— Exercise aim —
Beginning with the line that has "Given: Copy the 输出 JSON in results panel", reproduce each remaining line of the data exactly, down to and including the last.

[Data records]
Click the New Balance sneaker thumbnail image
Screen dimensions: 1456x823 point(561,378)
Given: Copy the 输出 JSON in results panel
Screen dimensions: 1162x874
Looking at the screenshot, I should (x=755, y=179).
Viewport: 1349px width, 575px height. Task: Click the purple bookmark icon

— Answer —
Given: Copy the 输出 JSON in results panel
Screen dimensions: 1162x874
Looking at the screenshot, I should (x=755, y=179).
Viewport: 1349px width, 575px height. Task: Click the purple bookmark icon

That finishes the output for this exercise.